At English National Opera, Singletary appeared as Harry Bailey in Jake Heggie's It's a Wonderful Life.

He sang the role of Harvey in Glyndebourne's 2022 staging of Ethel Smyth's opera The Wreckers, earning positive notice for his contribution to the production.

His portrayal of Jake in Porgy and Bess at Seattle Opera received praise in the Seattle Gay News, who wrote that the "handsome bass-baritone Donovan Singletary wowed us with his easy acting and gorgeous voice as Jake."

At Seattle Opera, his performance as Monterone in Rigoletto received critical attention for its dramatic intensity; The Seattle Times described his entrance as "excellent" and highlighted the way it shifted the atmosphere of the scene.
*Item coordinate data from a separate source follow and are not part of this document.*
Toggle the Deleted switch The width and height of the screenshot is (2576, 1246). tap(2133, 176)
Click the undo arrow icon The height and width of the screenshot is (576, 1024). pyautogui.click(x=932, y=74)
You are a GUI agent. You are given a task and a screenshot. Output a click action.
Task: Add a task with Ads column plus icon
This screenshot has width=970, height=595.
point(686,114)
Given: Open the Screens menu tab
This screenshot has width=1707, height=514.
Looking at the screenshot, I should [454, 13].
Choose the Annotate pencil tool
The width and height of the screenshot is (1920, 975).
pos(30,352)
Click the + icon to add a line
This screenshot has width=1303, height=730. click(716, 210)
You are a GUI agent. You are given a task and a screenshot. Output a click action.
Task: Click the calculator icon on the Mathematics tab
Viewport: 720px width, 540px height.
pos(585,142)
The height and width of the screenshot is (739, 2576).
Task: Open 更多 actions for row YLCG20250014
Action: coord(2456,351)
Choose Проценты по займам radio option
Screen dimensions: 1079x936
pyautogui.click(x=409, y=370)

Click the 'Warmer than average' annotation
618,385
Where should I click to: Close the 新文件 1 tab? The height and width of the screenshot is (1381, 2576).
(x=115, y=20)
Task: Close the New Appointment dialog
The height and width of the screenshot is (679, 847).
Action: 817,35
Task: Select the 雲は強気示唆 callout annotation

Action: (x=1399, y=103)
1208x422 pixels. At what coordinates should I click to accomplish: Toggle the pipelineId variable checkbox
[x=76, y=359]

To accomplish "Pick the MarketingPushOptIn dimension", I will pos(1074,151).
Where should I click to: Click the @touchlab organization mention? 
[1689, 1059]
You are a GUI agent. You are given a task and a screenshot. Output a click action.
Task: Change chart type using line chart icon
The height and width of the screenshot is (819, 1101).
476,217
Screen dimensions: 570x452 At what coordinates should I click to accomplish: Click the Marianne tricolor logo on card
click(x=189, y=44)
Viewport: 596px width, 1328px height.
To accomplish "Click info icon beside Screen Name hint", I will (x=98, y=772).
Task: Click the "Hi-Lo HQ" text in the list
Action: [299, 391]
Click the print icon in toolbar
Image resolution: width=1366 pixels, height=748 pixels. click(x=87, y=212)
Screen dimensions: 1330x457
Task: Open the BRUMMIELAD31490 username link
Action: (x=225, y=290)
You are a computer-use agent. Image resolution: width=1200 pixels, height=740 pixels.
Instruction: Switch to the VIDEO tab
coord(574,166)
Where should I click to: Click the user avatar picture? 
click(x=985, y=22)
== Awards and recognition ==
- Grand Prize Winner, Metropolitan Opera National Council Auditions
- 2021 Grammy Award for Best Opera Recording, in Metropolitan Opera's production of Porgy and Bess
- Major Grand Prize Winner, Sullivan Foundation
- Vienna Prize and Grand Prize Winner, George London Foundation..
- First Prize, Gerda Lissner International Vocal Competition
- First Prize, Giulio Gari International Vocal Competition
- First Prize, Licia Albanese–Puccini Foundation Competition

== Teaching and mentorship ==
Singletary has presented master classes, workshops, and coaching sessions at several colleges and universities, including Duke University and Florida International University, where he has worked with emerging singers on vocal technique, interpretation, and professional development.